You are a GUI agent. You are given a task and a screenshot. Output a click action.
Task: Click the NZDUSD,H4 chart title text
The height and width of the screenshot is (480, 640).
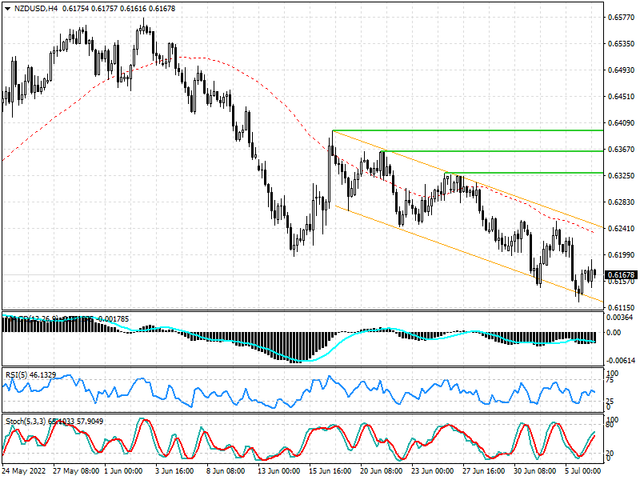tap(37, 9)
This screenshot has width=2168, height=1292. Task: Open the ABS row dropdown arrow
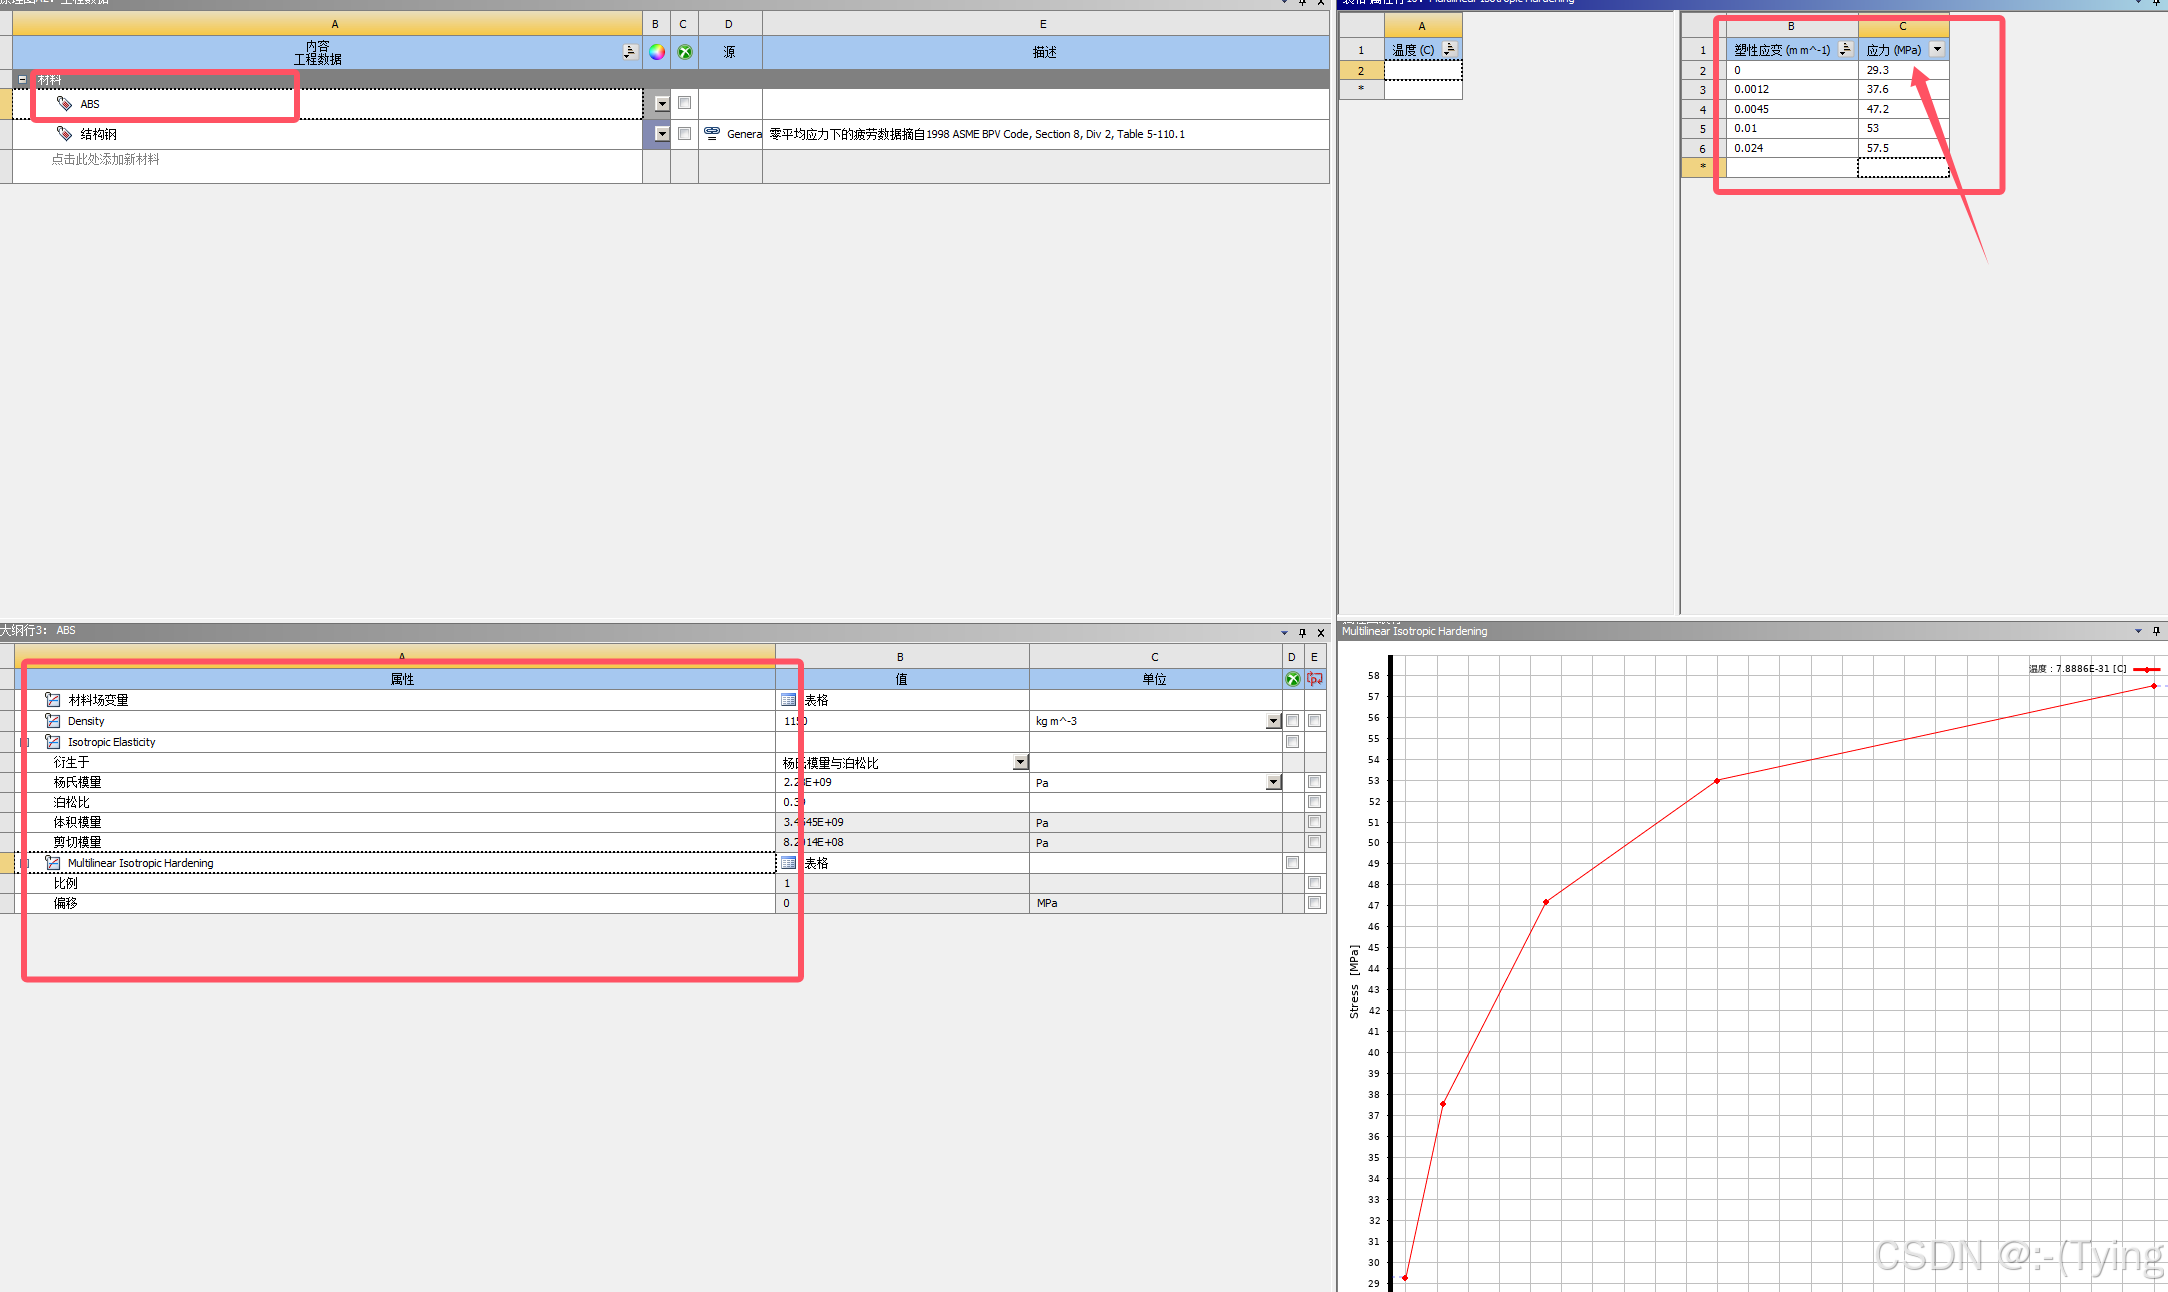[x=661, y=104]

━━━

• 待解问题
逐字打印上方的全部各行，输出中略去图片。

• 问题解答
You are a GUI agent. You are given a task and a screenshot. Output a click action.
Task: Click the NZDUSD,H4 chart title text
The height and width of the screenshot is (480, 640).
tap(37, 9)
This screenshot has width=2168, height=1292. Task: Open the ABS row dropdown arrow
[x=661, y=104]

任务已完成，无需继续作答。